コロナ禍にも関わらず東京オリンピックの開会式が行われた今日、『君の膵臓をたべたい』が金曜ロードショーで放送された。

ご存知の方も多いと思うが『君の膵臓をたべたい』は、余命宣告をされたヒロインの山内桜良が残された時間を主人公の僕と過ごしていくという作品だ。
目を疑ってしまう程の作品名とは裏腹に、日常の大切さや愛情、優しさに溢れた物語となっている。

私が初めて原作を読んだ5年前にも反響があり、浜辺美波という名を轟かせた実写映画が公開された時や今回のアニメ映画が公開された時にも感動を呼んだ作品をコロナ禍の今に視聴すると、改めて日常の尊さに気づけるはずだ。

山内桜良の生き方

「家族は、私の発言一つ一つに過剰反応して、日常を取り繕うのに必死になってる。友達もきっと、知ったらそうなると思う。君だけが真実を知りながら、私と日常をやってくれてるから、私は君と遊ぶのが楽しいよ」

長くは生きられないということを知った桜良だったが、それを周りに伝えてしまうと、これまで通りの日常を過ごせないんじゃないかと考えてしまう。

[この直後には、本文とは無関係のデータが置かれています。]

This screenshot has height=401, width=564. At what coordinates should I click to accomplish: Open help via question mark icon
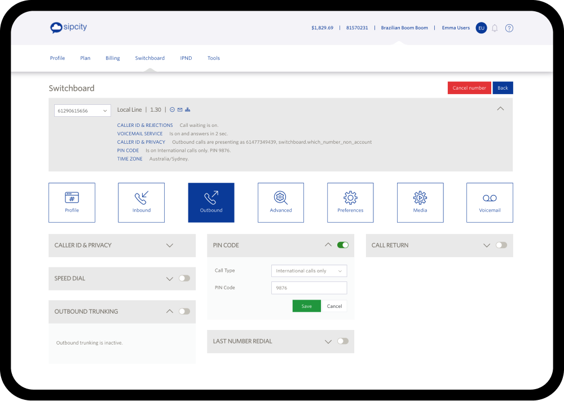tap(509, 28)
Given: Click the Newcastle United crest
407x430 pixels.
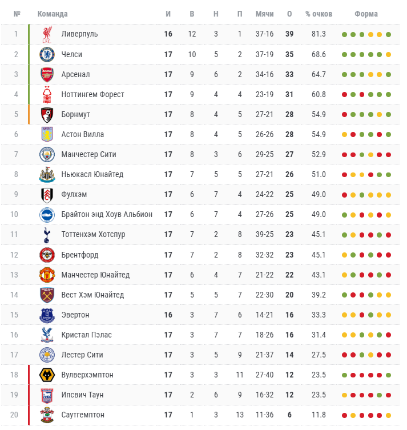Looking at the screenshot, I should pyautogui.click(x=47, y=175).
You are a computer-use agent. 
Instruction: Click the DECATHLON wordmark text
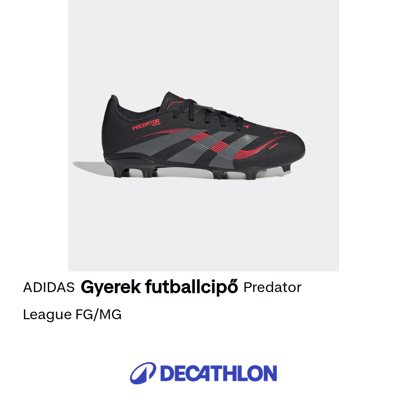[x=219, y=373]
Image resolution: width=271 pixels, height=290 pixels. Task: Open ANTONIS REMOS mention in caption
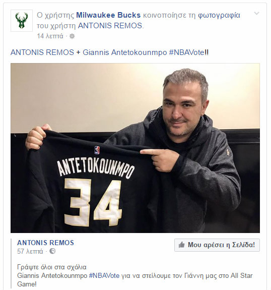pyautogui.click(x=42, y=52)
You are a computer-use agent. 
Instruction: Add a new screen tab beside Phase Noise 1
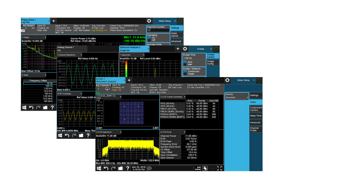pyautogui.click(x=54, y=21)

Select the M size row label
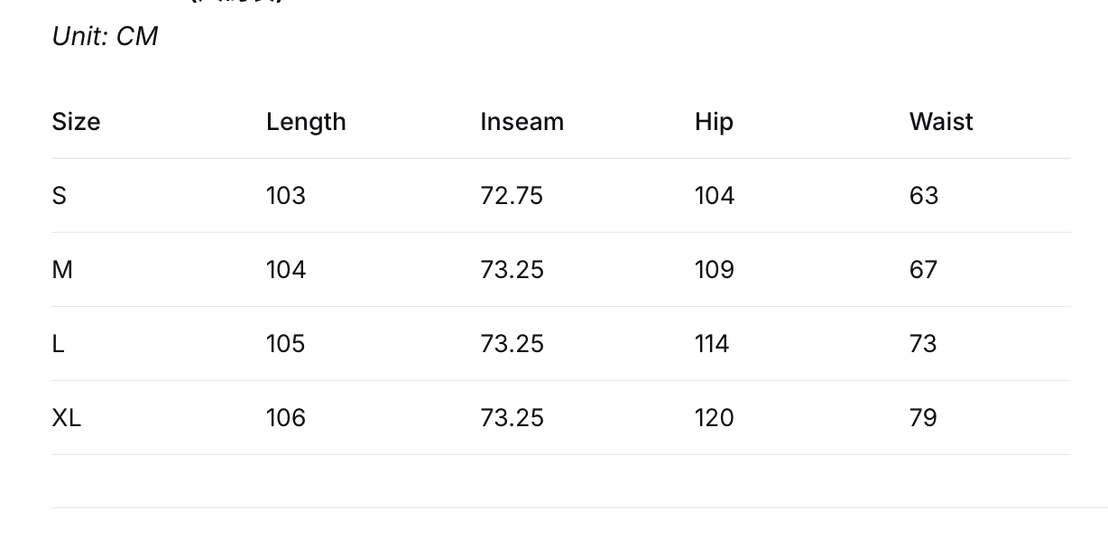click(62, 270)
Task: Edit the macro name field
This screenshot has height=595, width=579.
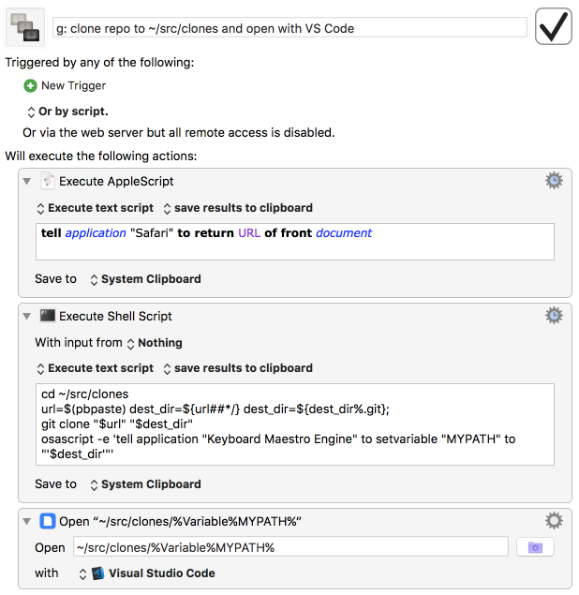Action: [290, 28]
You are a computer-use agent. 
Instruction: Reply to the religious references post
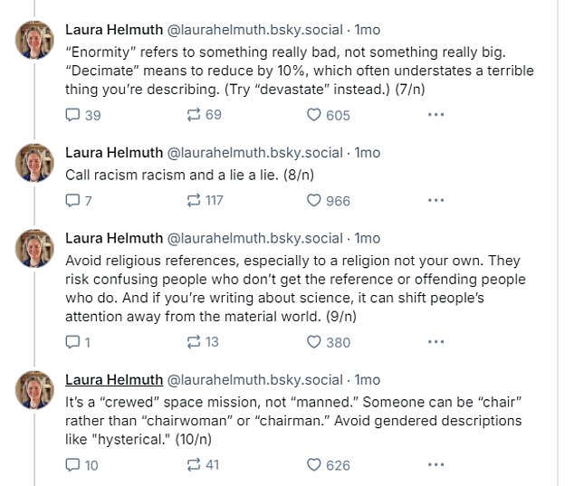pyautogui.click(x=74, y=342)
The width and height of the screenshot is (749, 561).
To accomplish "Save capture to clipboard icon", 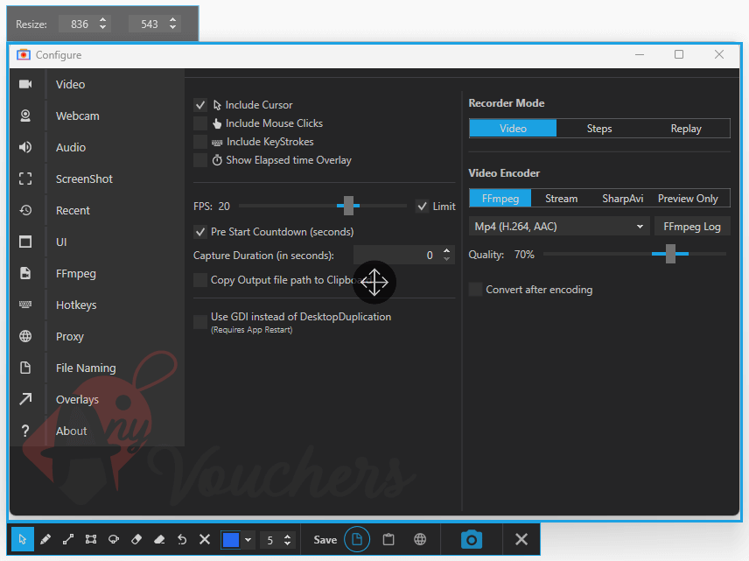I will click(389, 540).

親友の恭子にも秘密を話さなかったくらい、桜良は何気ない日常を大切にしたかったんだと思う。

これは主観が入ってしまうのだが、幸せを感じる瞬間というのは、仲のいい人とのとりとめもない会話で笑い合う時や、ご飯を一緒に食べている時のような何気ない時間のことを指すんだと思う。

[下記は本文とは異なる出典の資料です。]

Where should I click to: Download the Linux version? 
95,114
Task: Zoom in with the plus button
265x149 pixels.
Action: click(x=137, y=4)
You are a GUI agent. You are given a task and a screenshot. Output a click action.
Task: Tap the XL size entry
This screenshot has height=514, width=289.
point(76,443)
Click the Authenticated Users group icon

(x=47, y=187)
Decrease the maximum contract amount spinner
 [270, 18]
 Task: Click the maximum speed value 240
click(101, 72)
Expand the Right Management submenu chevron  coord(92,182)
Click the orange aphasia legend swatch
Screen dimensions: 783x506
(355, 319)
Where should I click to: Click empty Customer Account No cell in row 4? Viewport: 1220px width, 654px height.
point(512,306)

もちろん、誕生日の日にたくさんの人から祝われてワイワイする時間も幸せだし、旅行に行ってはしゃぐ瞬間にも幸せを感じる。

それでも、自然体で友達と接している瞬間という小さな幸せは言葉以上に心地良くて温かいものだ。

しかし、そんな日常を私たちはコロナによる外出制限やマスクの着用によって制限されるようになった。
当たり前の時間を失われたことで、日常の大切さということに気付かされた人も多いのではないだろうか。

マスクをつけないで沢山会話できた日々。
何の心配もなく、友達とご飯を食べれたこと。

このような何気ない日常の尊さを、桜良はすでに気づいていたのかもしれない。
だからこそ、彼女は秘密を話すことができないまま日常を過ごすことを選択したのではないだろうか。


病は体を破壊し、心を生成する


『君の膵臓をたべたい』でもコロナにも共通して言えることだが、皮肉なことに人は病によって隠れていた感情に気づいたり、大切にしていることに気づいたりするのではないだろうか。

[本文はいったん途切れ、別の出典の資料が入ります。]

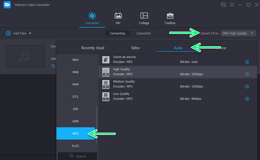This screenshot has width=260, height=160.
Task: Click the format Search field
Action: pyautogui.click(x=77, y=156)
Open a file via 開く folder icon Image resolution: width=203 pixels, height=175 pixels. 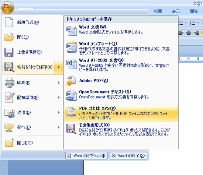pyautogui.click(x=9, y=37)
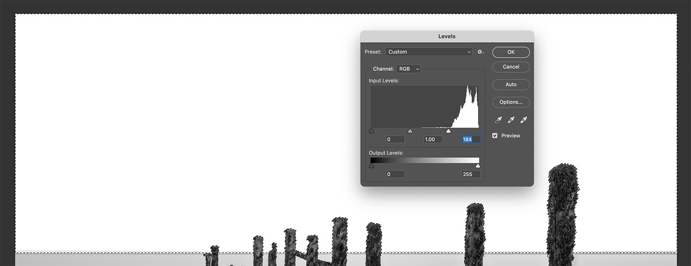Select the black point eyedropper
The image size is (691, 266).
[498, 120]
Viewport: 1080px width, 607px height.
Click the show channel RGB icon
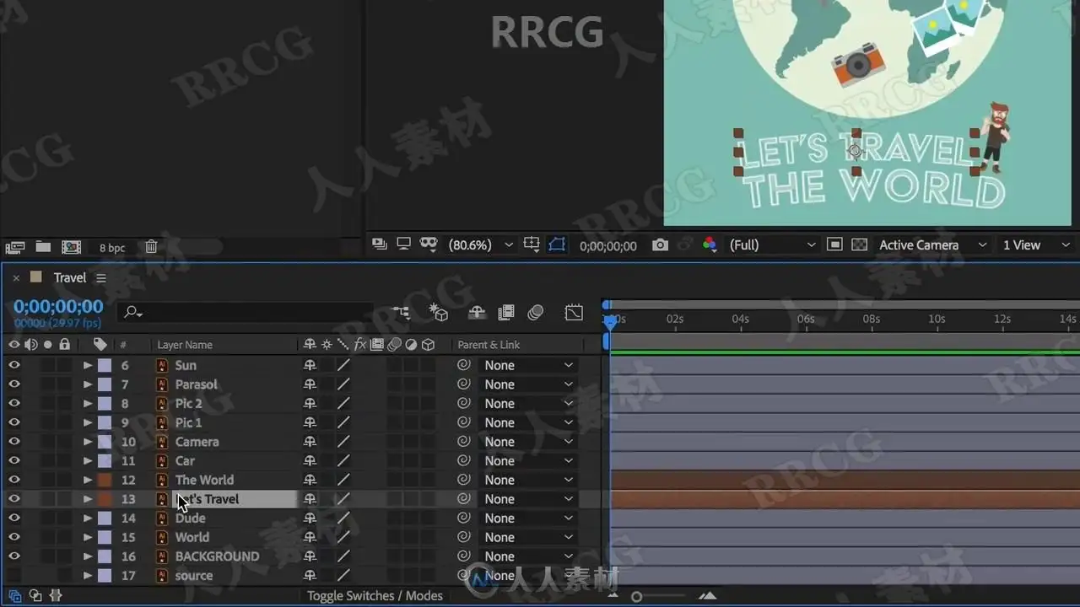709,245
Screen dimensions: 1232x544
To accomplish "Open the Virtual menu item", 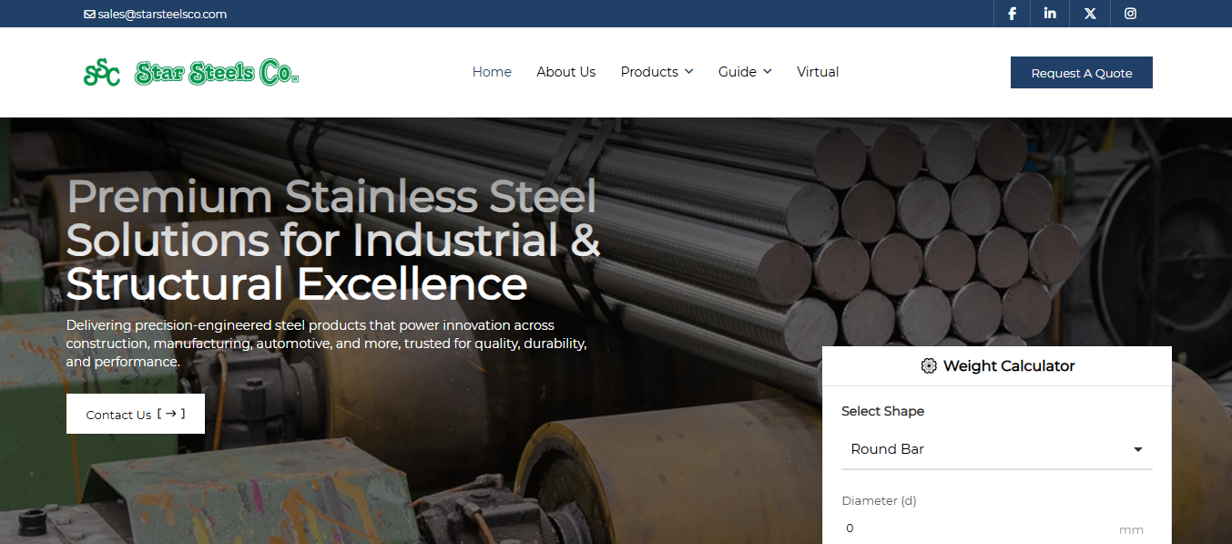I will click(818, 72).

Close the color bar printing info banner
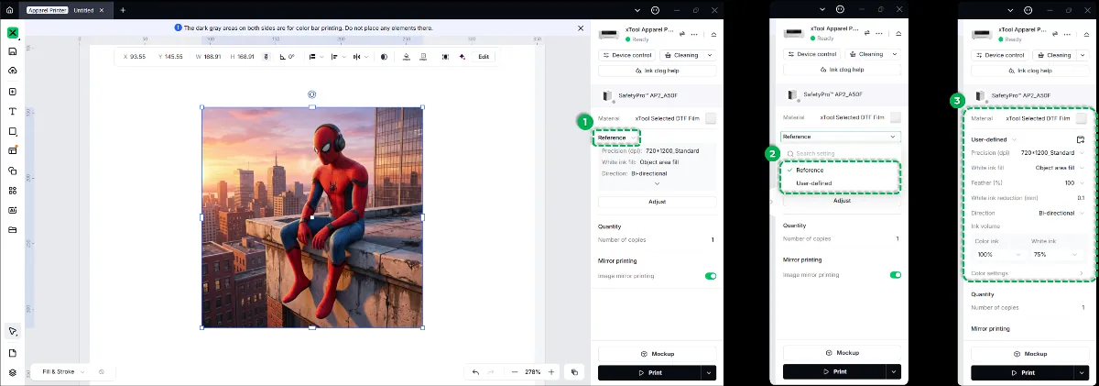pos(581,28)
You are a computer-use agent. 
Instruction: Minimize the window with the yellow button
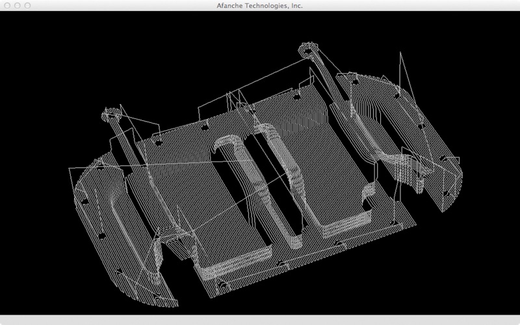click(x=19, y=5)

「私が、本当は死ぬのがめちゃくちゃ怖いって言ったら、どうする?」

伝えたくても周りに言えない感情を抱きながら、彼女は生きていたのかもしれない。必死に自分を押し殺して、周りのことを考えて自身を取り繕う。でも、体は徐々に悲鳴をあげて、限られた時間を無意識に自覚してしまう。そうやって、自分が追い詰められた状況下で自分と向き合い続けるしかない瞬間に様々なことに気がつくことがある。

自分は何を大切にしたいんだろう。
自分はどんな風に過ごしたいのか。

追い詰められた状況で感じたことは、経験を伴った強い意志となって人前に現れるんだろう。

私たちも、コロナに罹患してないにせよ、自身の身に置かれた立場で沢山のことと向き合ってきた。
それはやはり、コロナで失われたことで気づけたことだと思う。
自分が感じた気持ちに経験が伴ったことは、これからその気持ちを忘れずに過ごしていこうという原動力へとなるのではないだろうか。


日常の尊さ

新型コロナウイルスの拡大によって私たちは日常を失った。しかし、それがきっかけで私たちは日常の大切さを再確認することができた。

友達と会えること、大きな声で笑い合えること。


そして『君の膵臓をたべたい』は教えてくれた。


今まで隣にいた人が隣にいることが当たり前じゃないということ。
何気ない日常が幸せだということ。


現在のようなコロナ禍だからこそ、身に染みて理解することができる。


当たり前に会える時間を大切に。
伝えたいことは話せる瞬間に伝える。


だって、一日の価値は全部一緒なんだから。